_Text passage_.
+ + +
Brandt’s groundbreaking dress designs fairly exploded onto the international fashion scene when she unveiled her new B-age collection at the 1965 Copenhagen Fashion Fair. The ‘60s may have been swinging in nearby London, but to conservative critics in Copenhagen, the new designs were a shock.

They were considered too close-fitting, with hemlines too short to be respectable. Fashion at the time, at least in Denmark, appealed more to genteel ladies than modern young women. Ordinary people seemed less concerned, but for Danish women in their 20s, this was exactly the kind of new clothing they wanted. The B-age skirt was Brandt’s answer to Mary Quant’s Carnaby Street Mini, and before long other designers were attempting to imitate the B-age look that had come to epitomise cool Scandinavian style and free expression.

Young talent
Brandt had seemed destined for great things from a young age. By 17, she had already won several competitions for her clothing designs, and her talent was noticed while she was a student at the Scandinavian Academy of International Fashion and Design. It was in Paris, however, that her life would change forever – romantically as well as professionally.

Brandt moved to Paris immediately after graduating from school, taking an apprenticeship with Pierre Balmain, the world-famous designer, who was then known as the master of elegant sophistication. Soon recognised for her own inventive, confident style, she moved up the career ladder to work at the successful couture house of Louis Féraud.

In the mid-’60s, Brandt returned to Denmark with a husband, Erik, and a portfolio of radical dress designs the likes of which Denmark had never seen before. Erik, a fellow Dane who was not much older than Brandt, had also been working with Paris’s fashion elite at the prêt-à-porter company Mendes. The pair would go on to become one of the most successful designer couples of all time.
Their jet-setting lifestyle had limitations in modest Denmark, bringing them instead to creative capital

New York glitz
New York in the 1980s, where they were soon regulars at the fashionable discotheque Studio 54. Anecdotes from the time recount the pair ‘bumping into’ the likes of actress Brigitte Bardot, musicians Mick Jagger and David Bowie, author Truman Capote and famously reclusive artist Andy Warhol, who actually visited the Brandt family in Copenhagen. A photograph from the time shows their two young daughters looking visibly uncomfortable in the presence of the eccentric celebrity artist.

Whether the Brandts were at home or abroad, regular people loved to follow their lives – they were the closest thing that Denmark had to celebrity royalty, and photographs of them on glamorous holidays enjoying a jet-set lifestyle were common in domestic as well as international gossip weeklies.
+ + +
_The request_. According to the passage about Brandt's fashion career, at what event did she unveil her B-age collection?

Records of locating words and elements:
+ + +
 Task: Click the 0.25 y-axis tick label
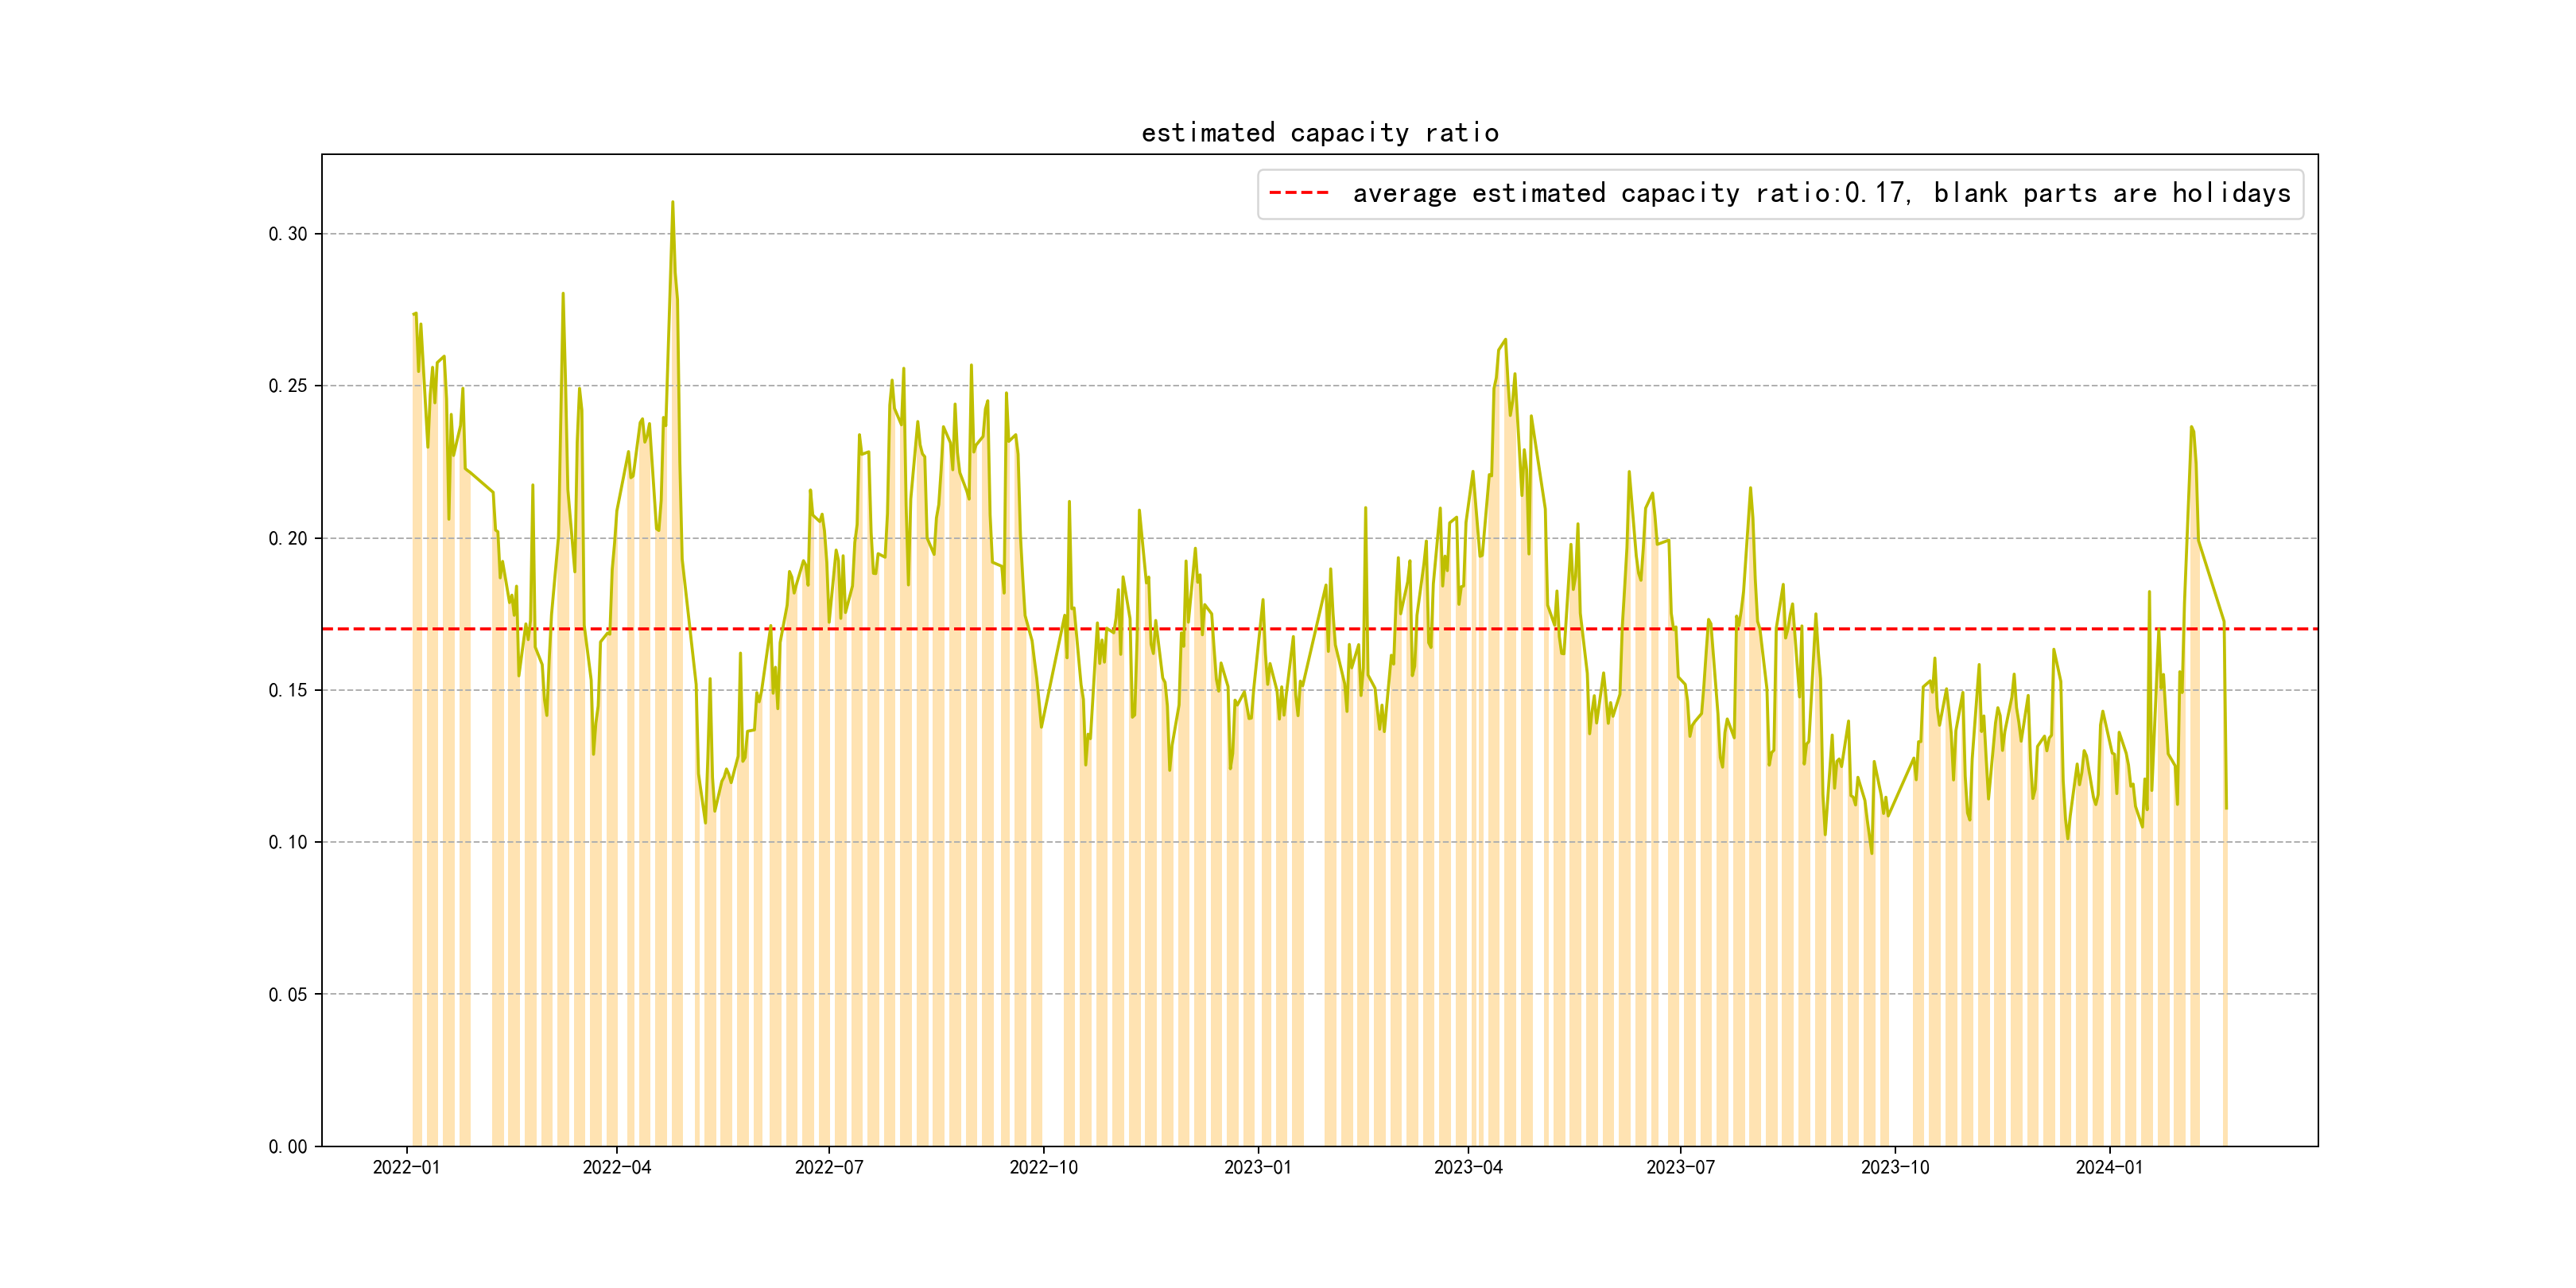288,386
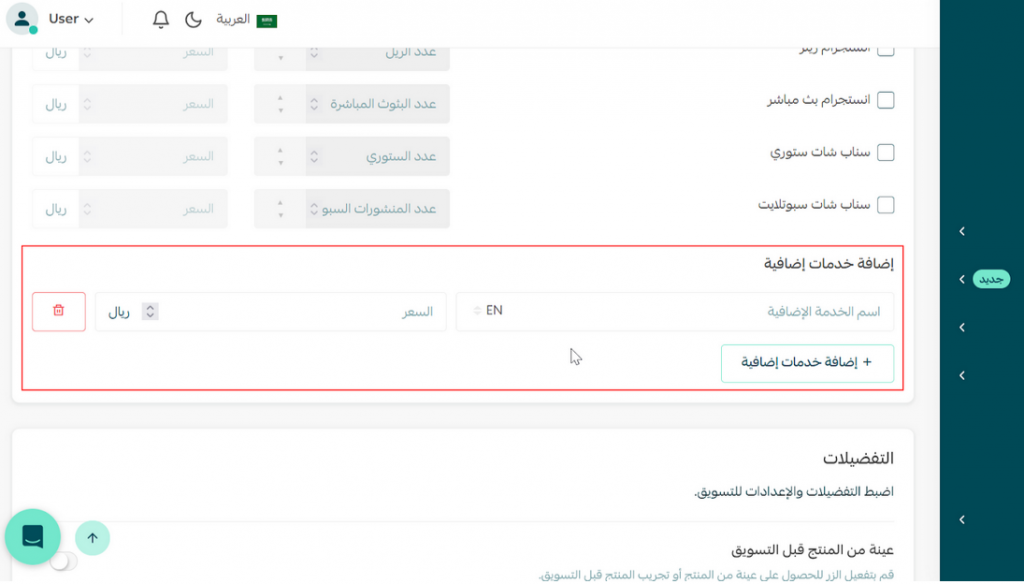Expand the first sidebar menu chevron
The height and width of the screenshot is (584, 1024).
[962, 232]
+ + +
_The output_. The 1965 Copenhagen Fashion Fair.